На следующий день после обеда Илья Петрович снова начал как бы продолжение вчерашнего разговора.
— Что, Шарлотта Ивановна, вы больше не видали того студента с катка?
— Нет. Зачем же мне его видеть?
— Это, конечно, — дело ваше, но мне показалось но вашему рассказу, что этот молодой человек… как его? Коля, не похож на уличного искателя приключений и, может быть, с вашей стороны не совсем благоразумно так им неглижировать. Я очень ценю вашу преданность и доброе ко мне отношение, но совсем не хочу мешать вашему счастью.
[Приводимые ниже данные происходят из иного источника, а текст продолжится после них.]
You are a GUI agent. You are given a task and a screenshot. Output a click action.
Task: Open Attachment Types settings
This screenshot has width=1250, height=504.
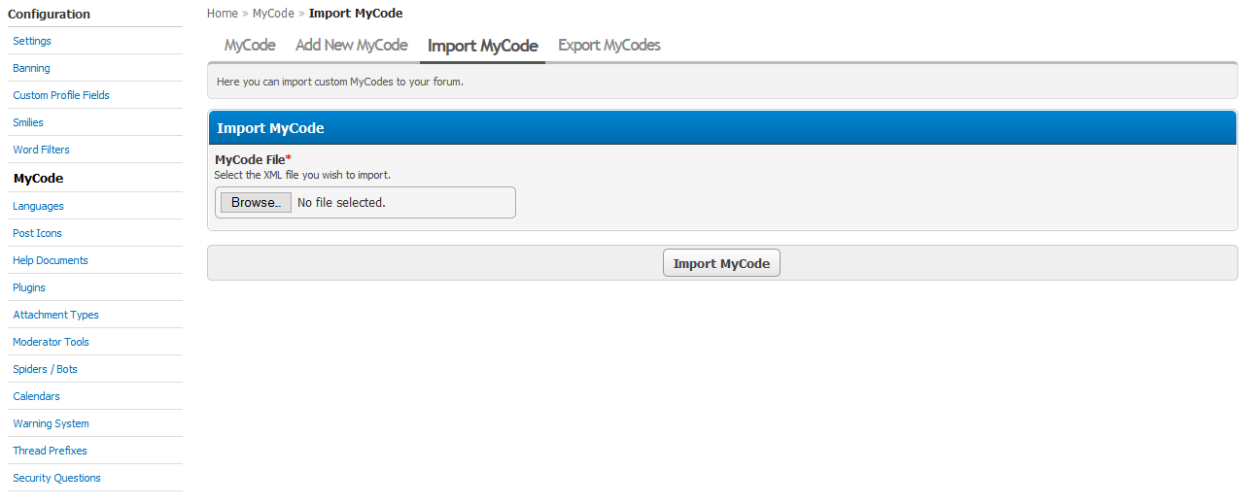tap(55, 315)
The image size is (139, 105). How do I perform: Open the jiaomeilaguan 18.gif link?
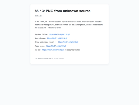57,38
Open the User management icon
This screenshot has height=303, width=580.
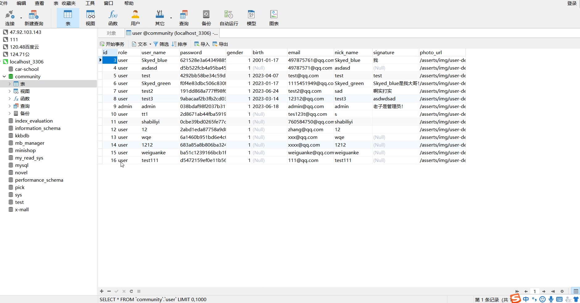tap(135, 18)
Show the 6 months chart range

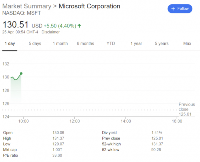(85, 43)
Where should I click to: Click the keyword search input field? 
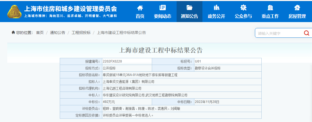click(x=279, y=33)
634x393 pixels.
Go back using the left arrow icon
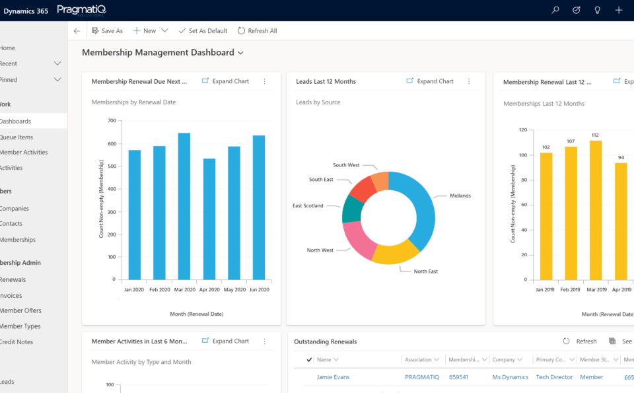point(77,31)
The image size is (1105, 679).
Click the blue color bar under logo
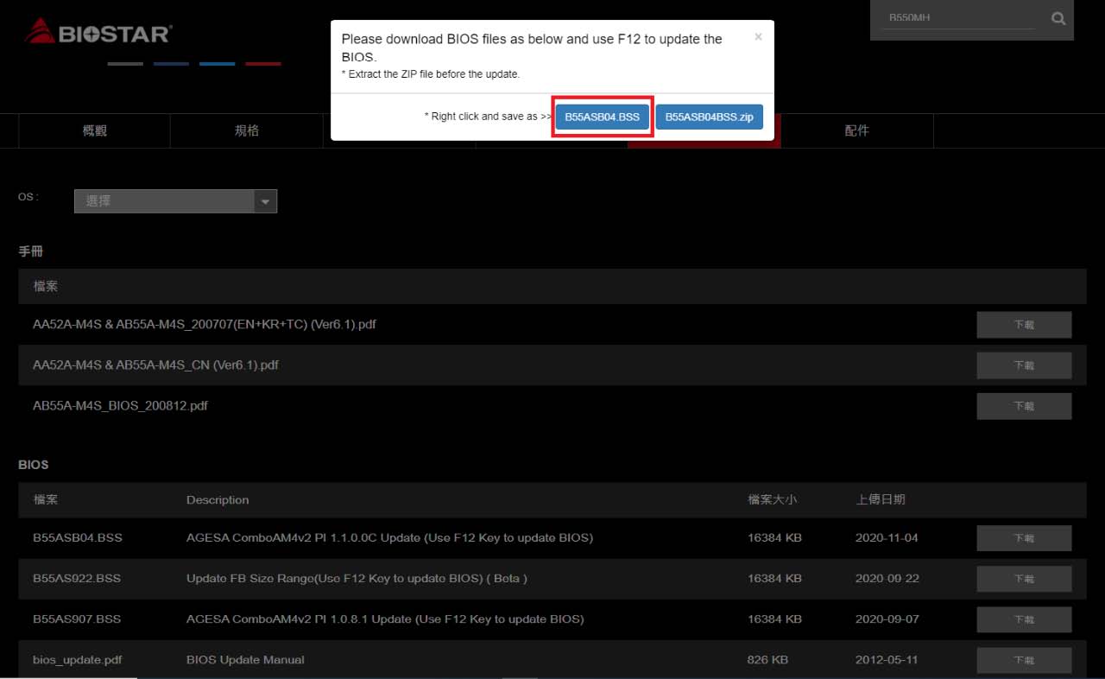pos(217,64)
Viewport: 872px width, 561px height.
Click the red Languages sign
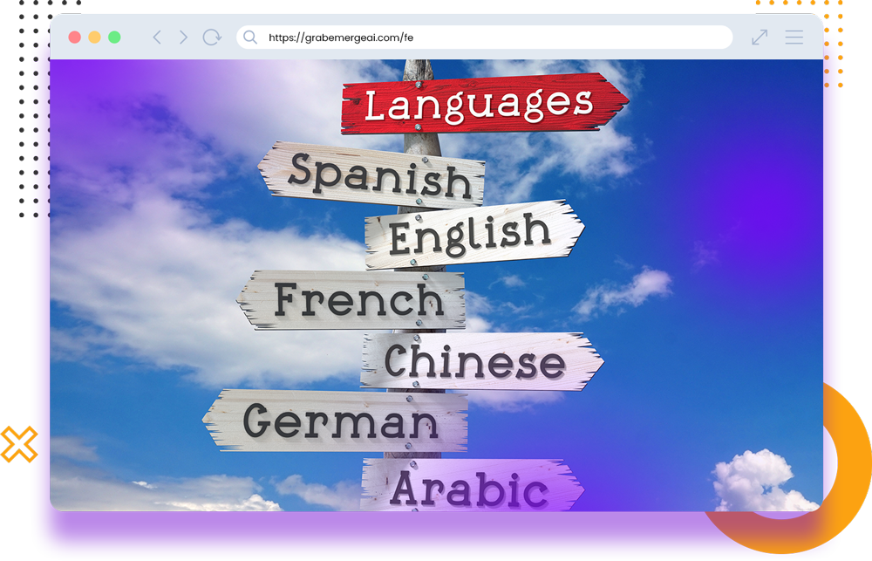pos(481,105)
— Мое счастье — быть всегда около вас! Никаких мне студентов с катка не надо. И если я вас вчера просила не продолжать разговора, то только потому, что чувствую себя и так безмерно счастливой.
Илья Петрович пожал руку Шарлотте и продолжал менее спокойно:
— Я, собственно говоря, не совсем понимаю, отчего это вас так волнует. Всё останется по-прежнему, я уверен, что моя будущая супруга не будет ничего иметь, чтоб вы оставались у нас. Я уж говорил с ней об этом. Она даже хочет с вами познакомиться.
Шарлотта Ивановна молчала.
— Я думаю, что для вас эта перемена будет к лучшему; вы слишком много для меня сделали, и то ничтожное вознаграждение, которое я имел возможность вам давать, совершенно не вознаграждало вашей заботливости. Теперь мой оклад увеличен, кроме того, моя будущая супруга — женщина со средствами, мы можем несколько лучше, несколько шире выражать свою благодарность.
Шарлотта всё продолжала безмолвствовать.
— Видите ли, я настолько бескорыстно и хорошо отношусь к вам, что еще раз напоминаю вам о том молодом человеке: не следует пропускать своего счастья.
Илья Петрович посмотрел на часы.
— Я очень рад, что вы теперь несколько успокоились, а наши отношения, которые мне так дороги, останутся такими же. Ведь между нами — платоническая любовь, которая ничего не требует и счастлива тем, что другой существует. Не так ли?
Илья Петрович еще раз дружески пожал руку ничего не говорившей Шарлотте Ивановне и вышел, не оборачиваясь и не замечая, что его платоническая подруга продолжает сидеть неподвижно, глядя на скрещенные руки, не моргая и дайте не плача.